Every line below between the one holding "Focus the New email address input" and the one holding "Task: Click Deal", inclusive, should be copied exactly, and no other line.

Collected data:
Segment Open

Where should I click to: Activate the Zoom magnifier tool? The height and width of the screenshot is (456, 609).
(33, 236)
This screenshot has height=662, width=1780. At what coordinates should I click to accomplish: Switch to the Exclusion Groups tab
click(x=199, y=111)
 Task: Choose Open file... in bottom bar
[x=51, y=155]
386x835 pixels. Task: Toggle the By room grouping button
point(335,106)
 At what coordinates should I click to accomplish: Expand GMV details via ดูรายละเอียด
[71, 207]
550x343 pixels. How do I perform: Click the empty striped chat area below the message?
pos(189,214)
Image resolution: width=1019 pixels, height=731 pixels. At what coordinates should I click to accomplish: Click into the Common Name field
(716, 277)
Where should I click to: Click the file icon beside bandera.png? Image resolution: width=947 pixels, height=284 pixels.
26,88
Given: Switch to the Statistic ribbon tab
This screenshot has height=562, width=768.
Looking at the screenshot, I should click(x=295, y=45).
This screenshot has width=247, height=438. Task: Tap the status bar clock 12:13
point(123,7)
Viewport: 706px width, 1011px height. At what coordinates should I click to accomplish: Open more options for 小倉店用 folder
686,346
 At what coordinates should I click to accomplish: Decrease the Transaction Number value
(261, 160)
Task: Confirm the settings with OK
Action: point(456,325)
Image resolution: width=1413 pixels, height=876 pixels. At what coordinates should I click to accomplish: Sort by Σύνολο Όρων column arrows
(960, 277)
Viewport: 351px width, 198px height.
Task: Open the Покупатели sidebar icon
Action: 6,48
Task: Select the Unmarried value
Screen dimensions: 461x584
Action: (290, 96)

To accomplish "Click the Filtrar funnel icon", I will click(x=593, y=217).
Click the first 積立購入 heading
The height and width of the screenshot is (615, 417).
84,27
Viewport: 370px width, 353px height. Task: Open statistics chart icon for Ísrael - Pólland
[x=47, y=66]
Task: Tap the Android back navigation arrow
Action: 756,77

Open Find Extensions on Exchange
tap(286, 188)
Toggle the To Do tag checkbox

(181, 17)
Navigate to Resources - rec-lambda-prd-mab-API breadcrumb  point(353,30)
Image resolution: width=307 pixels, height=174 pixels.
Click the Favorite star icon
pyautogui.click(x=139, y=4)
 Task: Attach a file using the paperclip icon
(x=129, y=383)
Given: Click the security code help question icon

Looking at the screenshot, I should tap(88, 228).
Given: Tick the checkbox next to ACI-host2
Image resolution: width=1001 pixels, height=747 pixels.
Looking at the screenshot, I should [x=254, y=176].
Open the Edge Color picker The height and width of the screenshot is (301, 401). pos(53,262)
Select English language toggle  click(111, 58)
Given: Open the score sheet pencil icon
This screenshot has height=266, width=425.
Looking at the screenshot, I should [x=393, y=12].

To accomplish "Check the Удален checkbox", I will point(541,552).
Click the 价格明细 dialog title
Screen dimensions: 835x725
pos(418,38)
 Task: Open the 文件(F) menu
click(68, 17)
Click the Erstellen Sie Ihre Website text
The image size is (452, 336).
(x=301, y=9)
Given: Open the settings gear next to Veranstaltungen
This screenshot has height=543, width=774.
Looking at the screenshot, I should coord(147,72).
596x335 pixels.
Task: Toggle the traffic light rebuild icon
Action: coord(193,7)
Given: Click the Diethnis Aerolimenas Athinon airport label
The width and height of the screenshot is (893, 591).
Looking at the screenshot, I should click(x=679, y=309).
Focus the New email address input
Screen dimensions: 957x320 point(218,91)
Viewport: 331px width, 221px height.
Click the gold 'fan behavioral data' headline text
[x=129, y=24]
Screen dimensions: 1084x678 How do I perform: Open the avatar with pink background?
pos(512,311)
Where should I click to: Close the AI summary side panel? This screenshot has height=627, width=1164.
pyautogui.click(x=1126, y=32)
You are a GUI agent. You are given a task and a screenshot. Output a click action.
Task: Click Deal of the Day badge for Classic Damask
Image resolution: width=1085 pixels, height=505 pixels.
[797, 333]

Segment Closed

• Answer section:
Focus the New email address input
Screen dimensions: 957x320 point(218,91)
Viewport: 331px width, 221px height.
Click the gold 'fan behavioral data' headline text
[x=129, y=24]
Screen dimensions: 1084x678 How do I perform: Open the avatar with pink background?
pos(512,311)
Where should I click to: Close the AI summary side panel? This screenshot has height=627, width=1164.
pyautogui.click(x=1126, y=32)
You are a GUI agent. You are given a task and a screenshot. Output a click action.
Task: Click Deal of the Day badge for Classic Damask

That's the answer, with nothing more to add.